People are beat up, shot, and run over for being black, too. They don't even have to say anything.

Man, if I had to pick a side I'd stand up and fight for, I know who I'm out there defending.

Yeah right, what's a bigger problem: not being able to say the N word or going to jail for no reason and feeling lucky that you weren't shot for no reason because you're Black?
Going to jail, but they are unrelated. If you can't separate the two, you will make bad policy.
They are related; there's a false equivalency in these arguments between the right to be a racist and the right to be free from racism. On that spectrum, our society is far better at ensuring the former at the expense of the latter, and we need to recalibrate.

Lest you think this is futile, our system of laws and the social contract itself is based on balancing rights. For example, we have the right to free expression, but perjury and fraud are crimes.

In other words, we work too hard to protect bigoted speech, and we don't work hard enough to protect Americans from bigotry and discrimination, and this is at least in part due to the false equivalency we maintain between them. I'm not saying I have a great policy answer -- although allowing civil suits for bigoted speech might work -- but we should at least be talking about it.

You are actually making the false equivalency. You have the right to live free from discrimination, but not racist speech. These things aren't on a scale to be balanced, they are orthogonal, and each are balanced separately.
The Masterpiece Bakery SCOTUS case begs to differ. The bakery owner is arguing expression whereas the couple are arguing discrimination. Actually you should read about the case; I feel like you'll learn a lot.

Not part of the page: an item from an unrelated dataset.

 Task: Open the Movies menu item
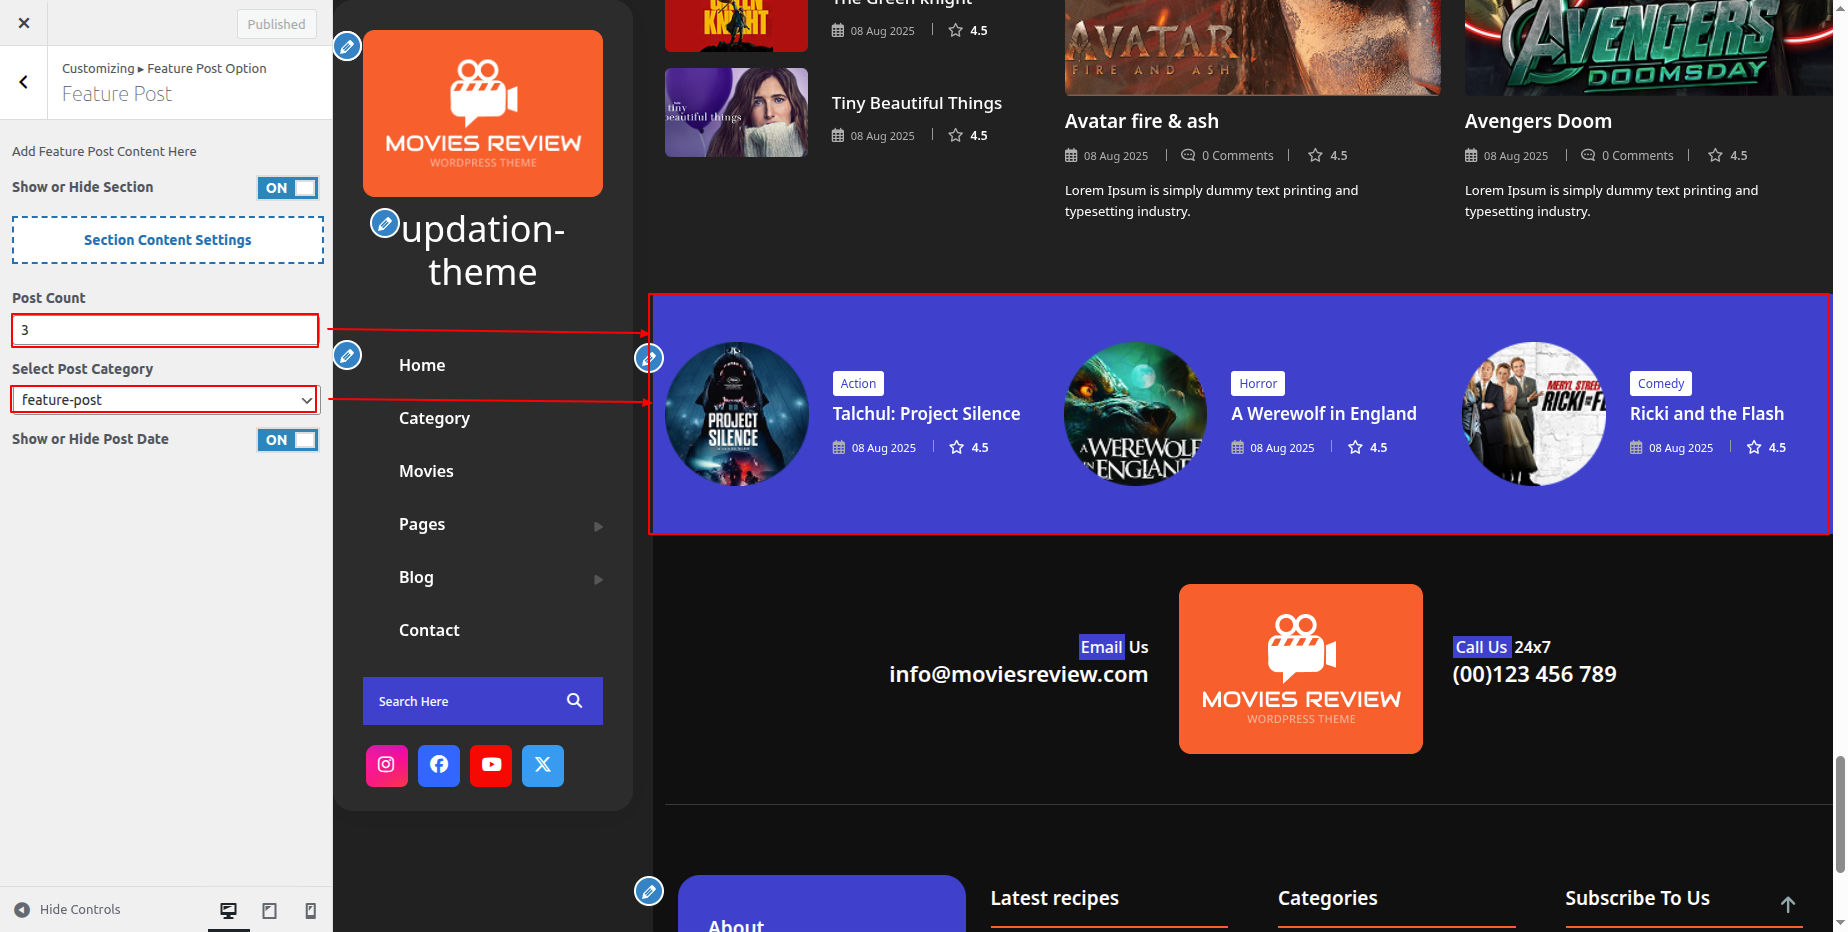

I guess we're both right though? It's not like some rights are never balanced against other ones, but some are more often balanced against each other than others. But expression/religion vs. discrimination is a really common balance, and we get it wrong almost every time.

But I do think I have a right to be free of some speech in some places, and most people do. When protests are organized they have to register with local governments. They don't go into homes, they don't go into workplaces, they don't go into schools or churches. Aside from homes, these are all relatively public places, but protestors don't have a right to protest in them.

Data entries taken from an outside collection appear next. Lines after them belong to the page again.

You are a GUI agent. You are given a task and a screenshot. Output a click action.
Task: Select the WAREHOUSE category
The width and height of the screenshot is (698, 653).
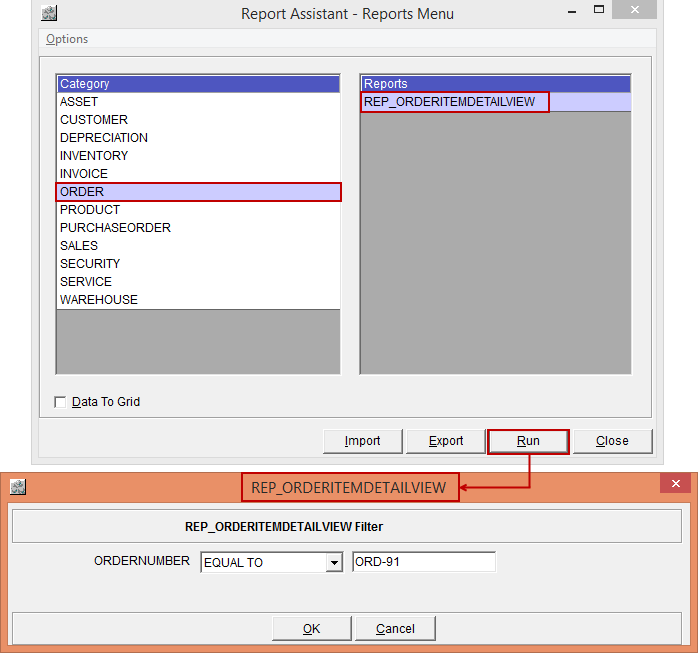coord(99,300)
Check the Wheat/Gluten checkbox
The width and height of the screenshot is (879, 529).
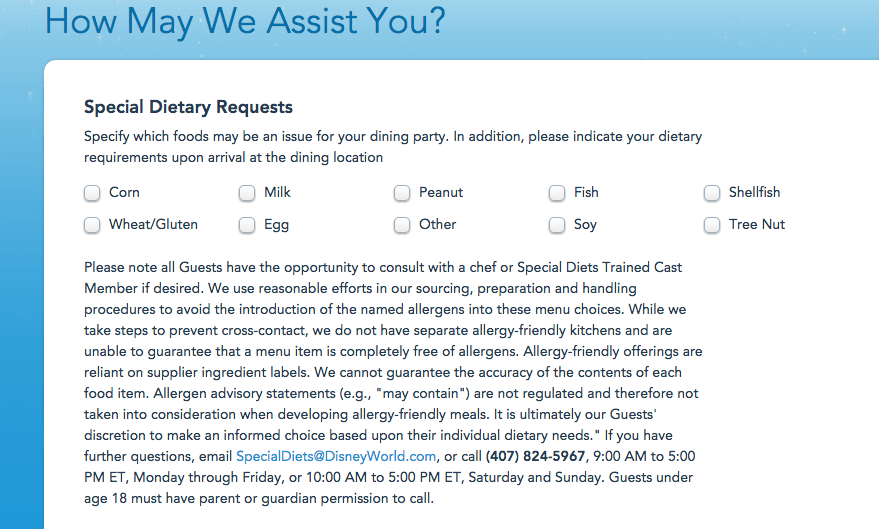click(92, 225)
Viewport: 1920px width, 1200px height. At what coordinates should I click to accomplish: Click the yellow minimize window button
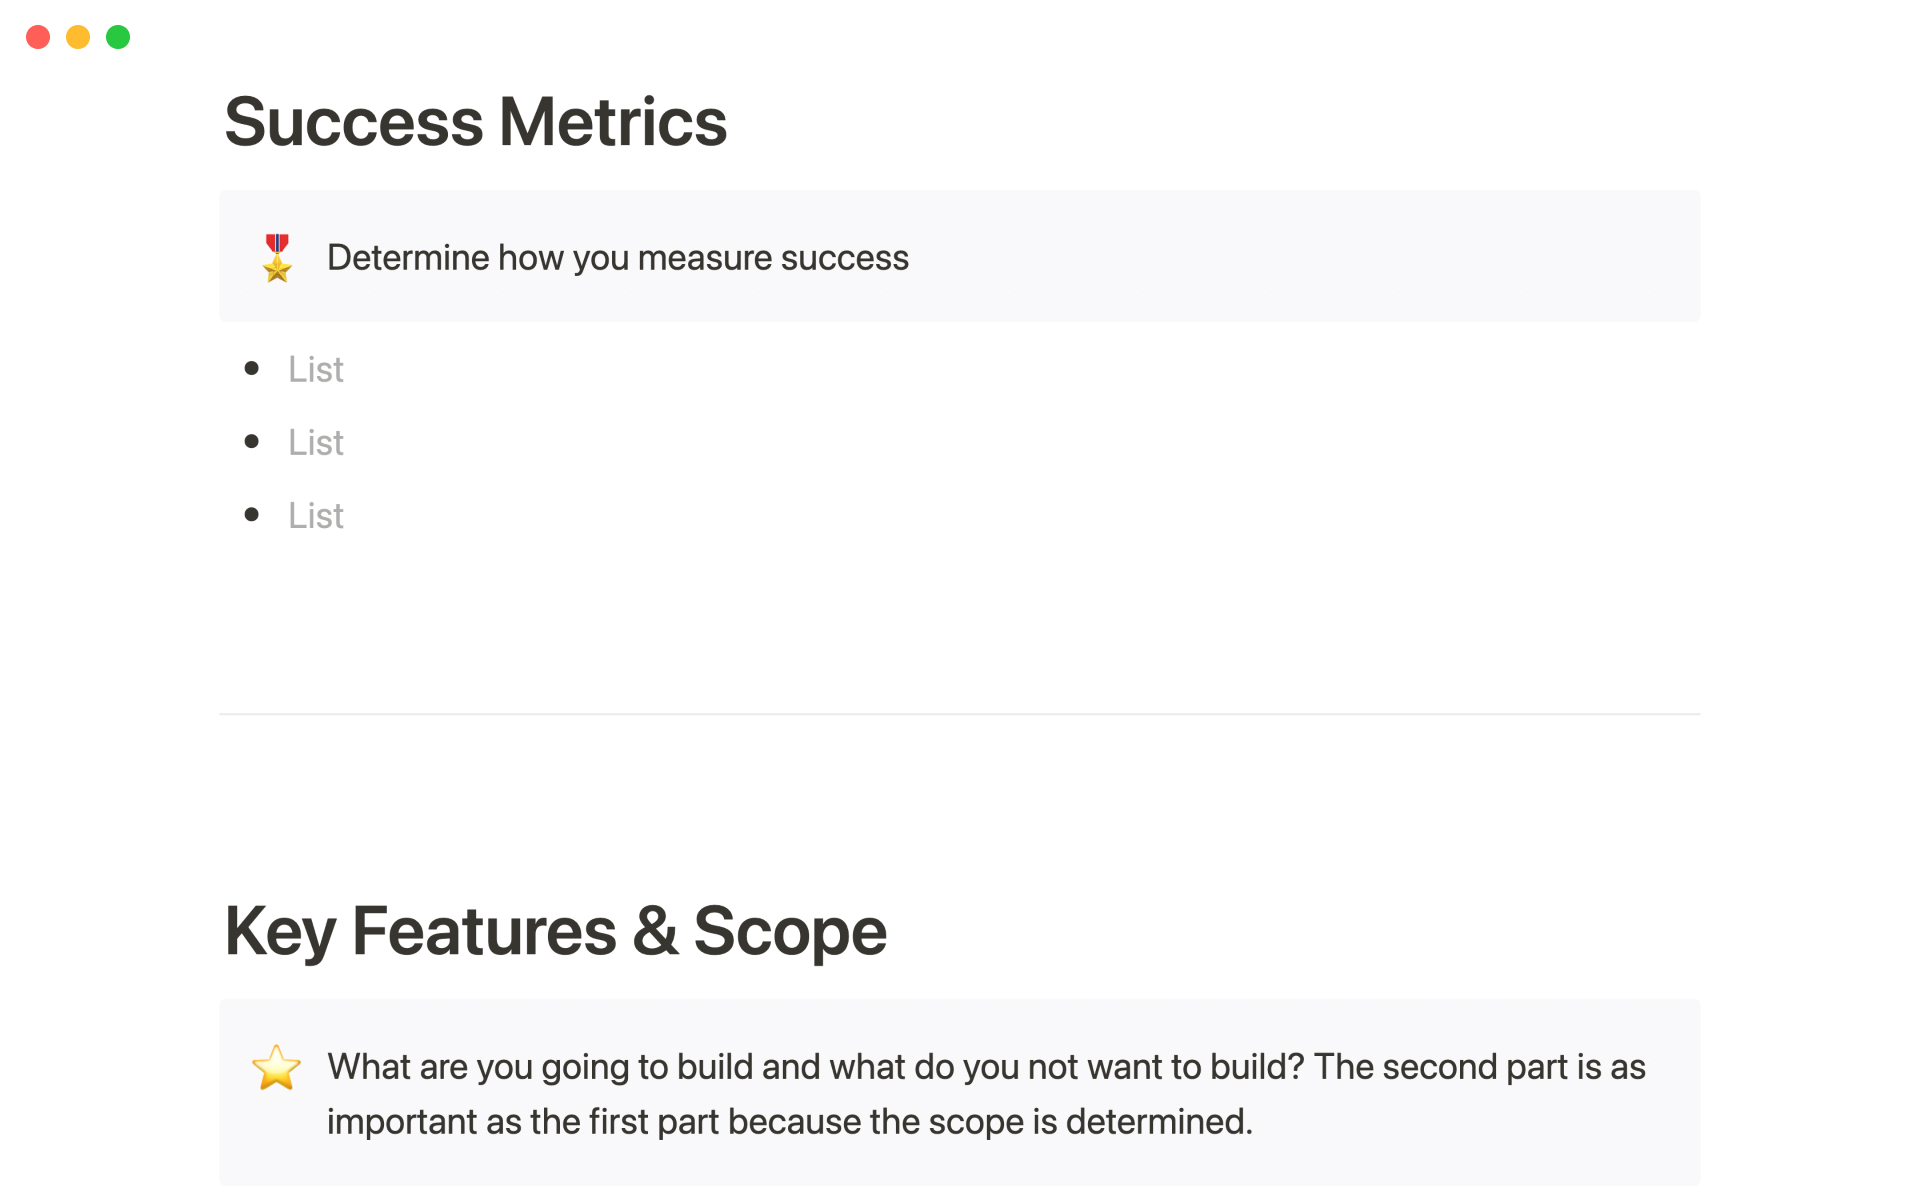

In other words, this is the basic concept of negative rights. Positive rights are things like freedom to practice religion, but negative rights are things like freedom from unwarranted search and seizure, "freedom to" and "freedom from".

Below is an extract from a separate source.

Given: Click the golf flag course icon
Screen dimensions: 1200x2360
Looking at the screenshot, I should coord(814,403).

I also think there is a right to be free from racist speech, though it hasn't been recognized (maybe it has re: dignity). We have a right to be free from violent and threatening speech, for example, and I think racist speech is on the spectrum of violence -- if only because the history of racism is overtly violent. But aside from that, the Supreme Court has (kind of) recognized a right to dignity and racist speech in the public square clearly impugns Americans' right to dignity on a fundamental level. See https://supreme.justia.com/cases/federal/us/576/14-556/opini... .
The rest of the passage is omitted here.